__WHAT THE EXERCISE ASKS__
Below are the records; copy exactly the stretch from the line containing "Image resolution: width=2576" through the line containing "Toggle the Loop switch icon", both ends included, and nothing else.

__EXTRACTED MATERIAL__
....................
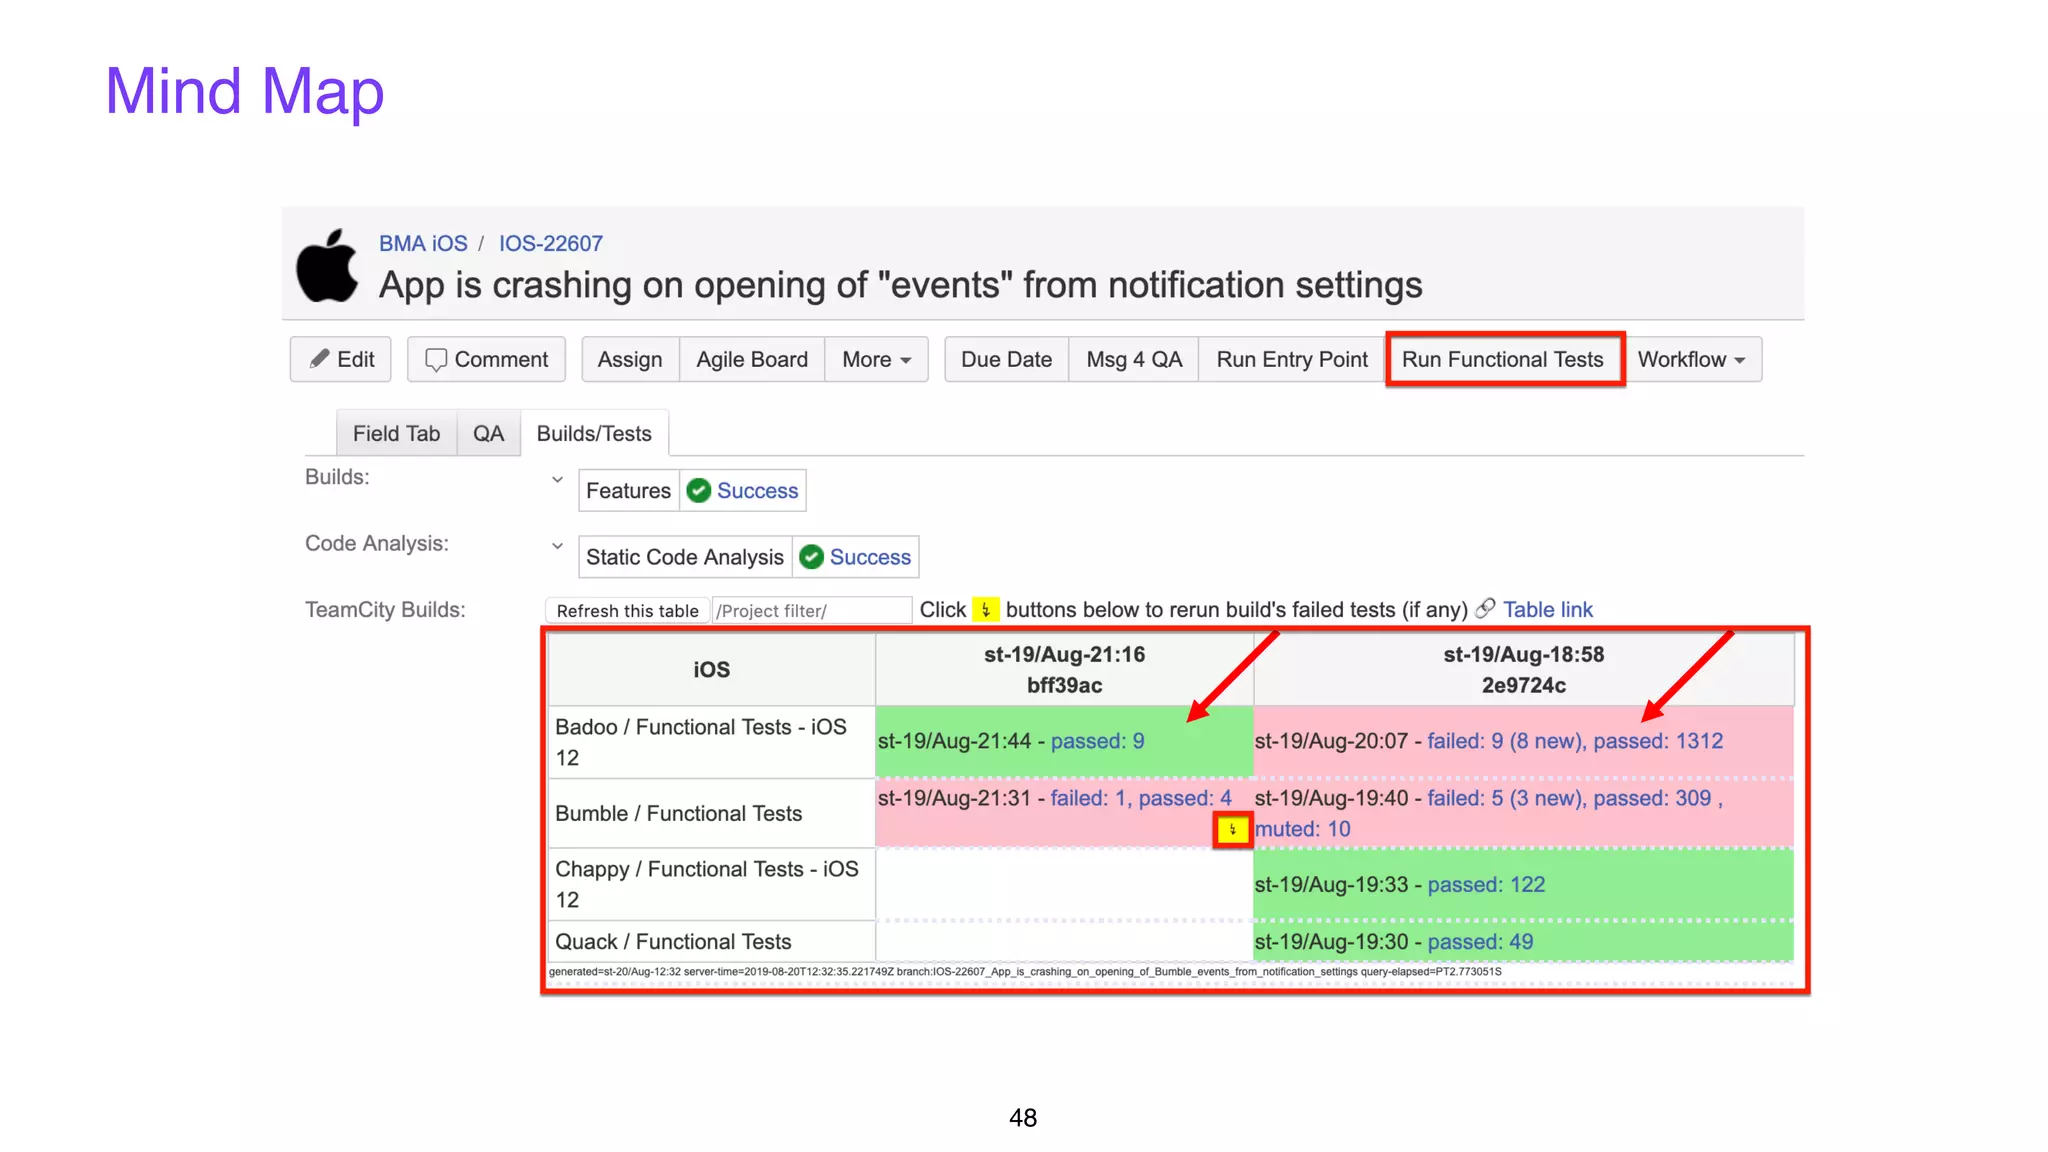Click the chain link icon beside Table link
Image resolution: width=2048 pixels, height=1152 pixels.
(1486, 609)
....................
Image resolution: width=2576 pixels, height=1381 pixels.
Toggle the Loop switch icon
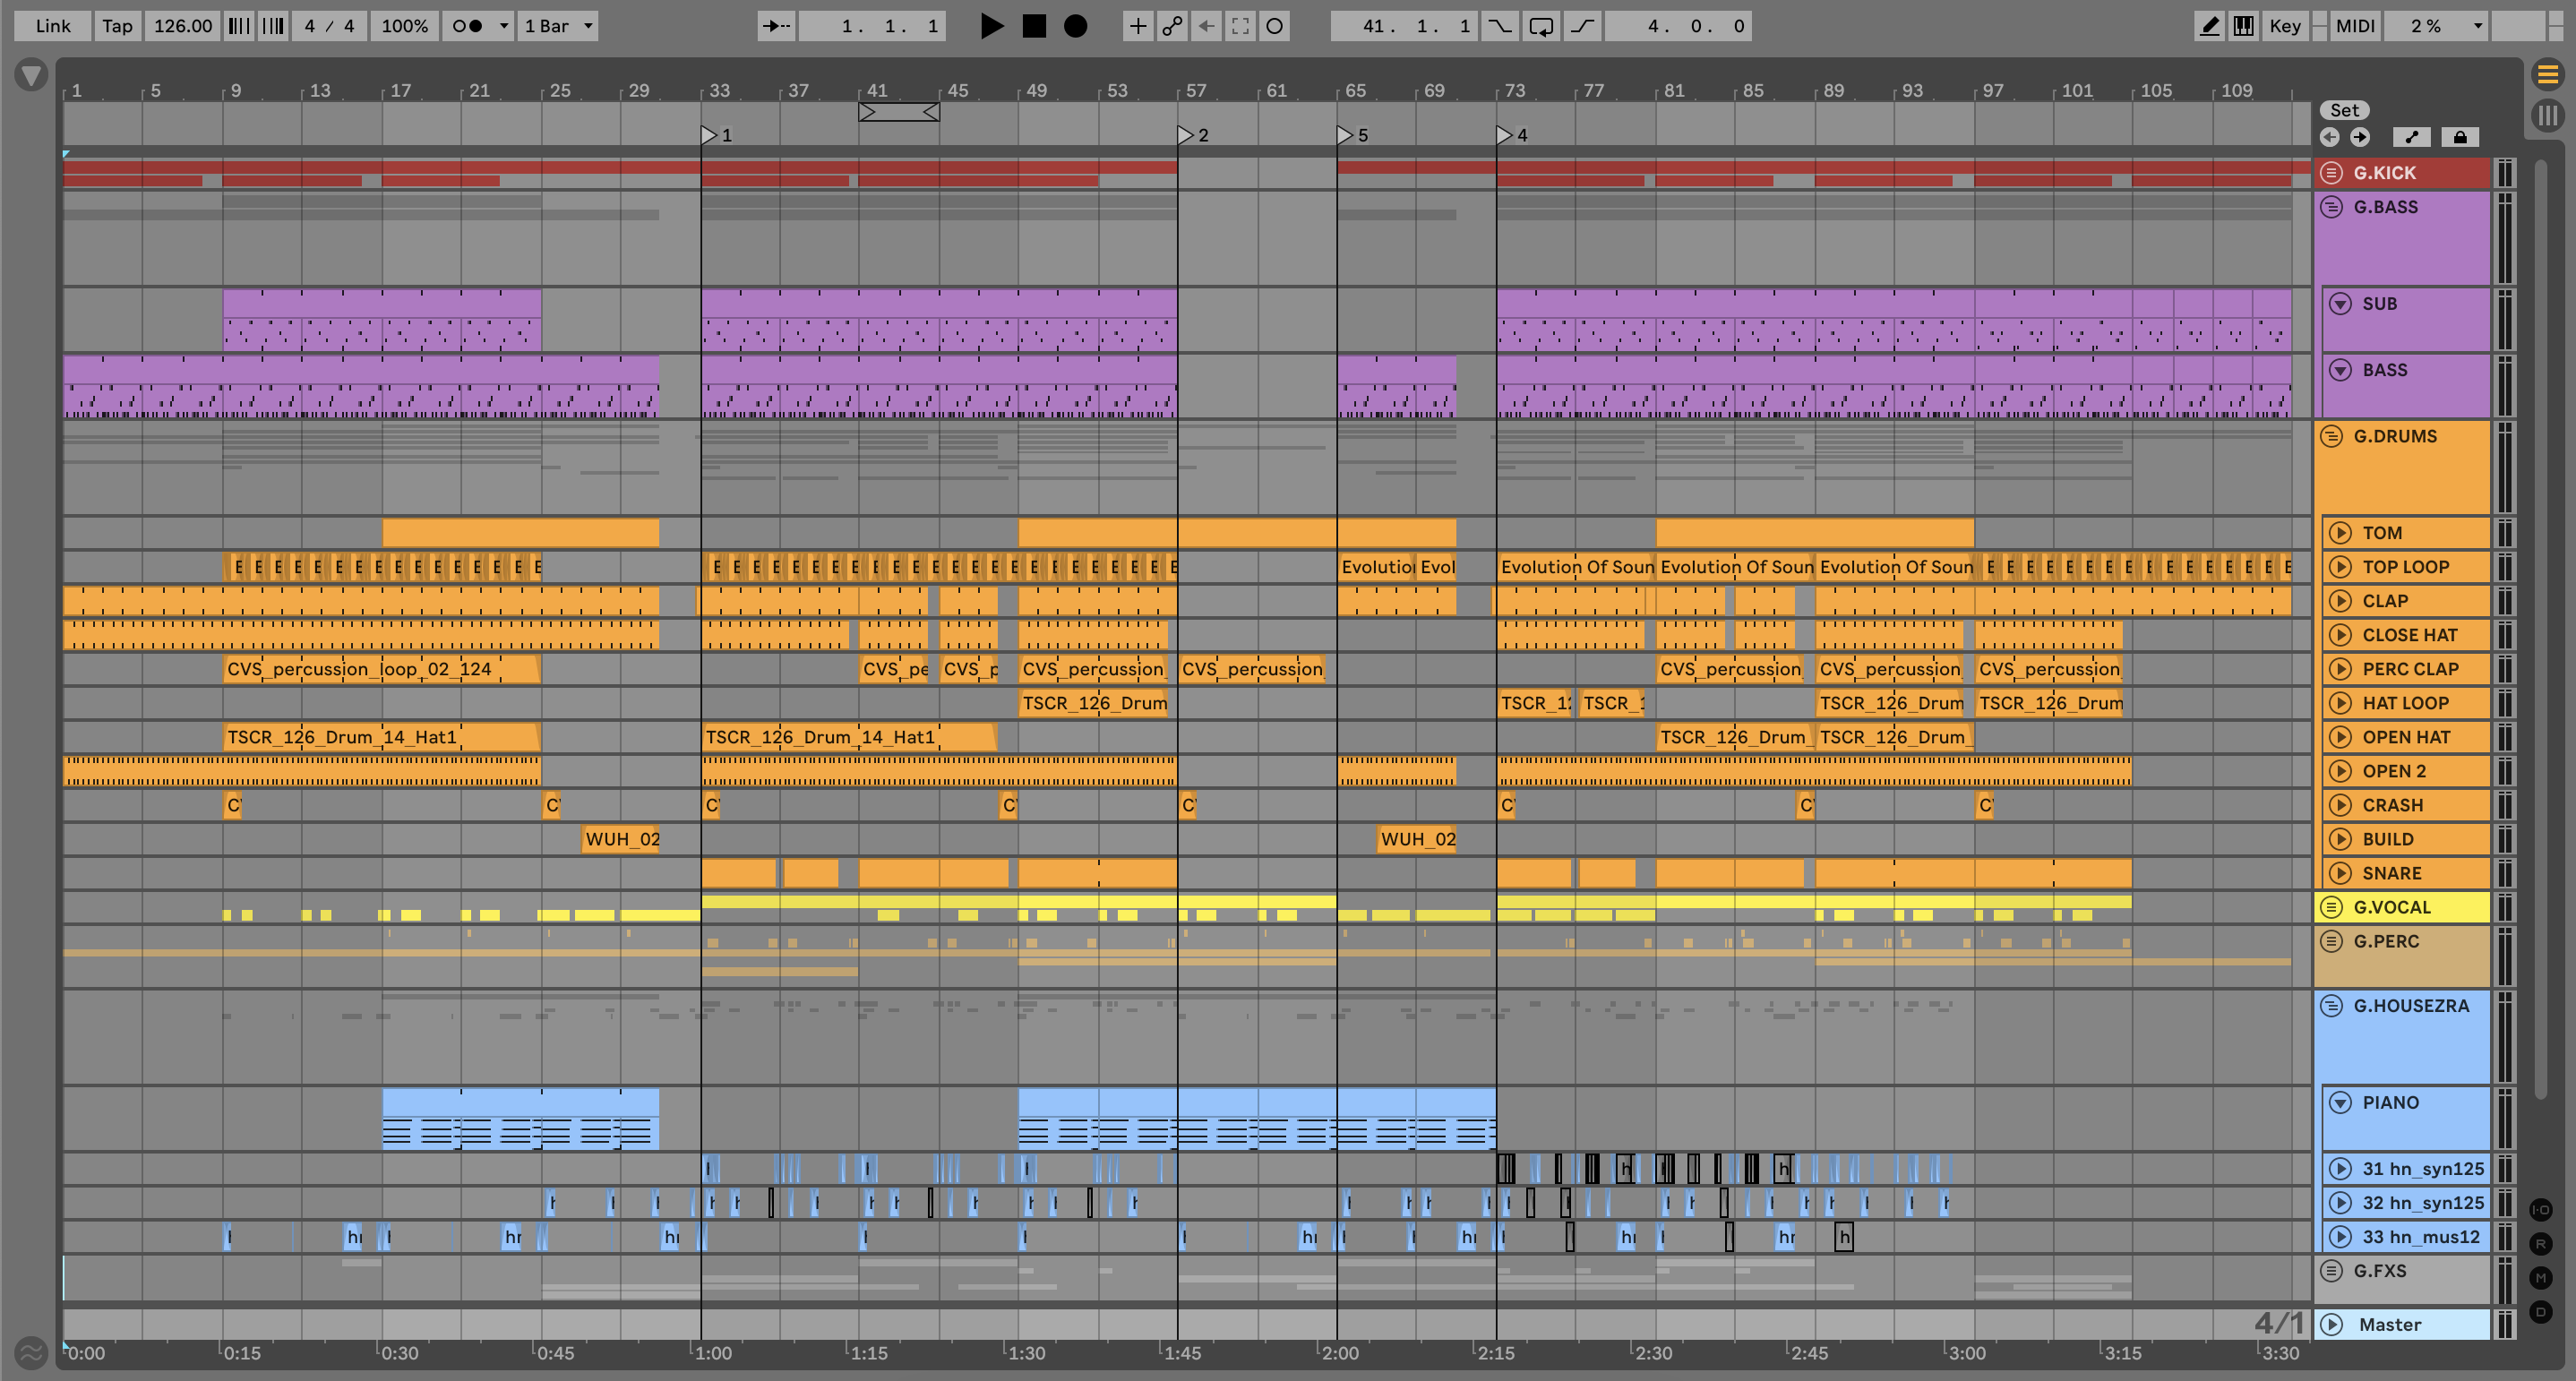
....................
__SOLUTION TO THIS EXERCISE__
Image resolution: width=2576 pixels, height=1381 pixels.
Toggle the Loop switch icon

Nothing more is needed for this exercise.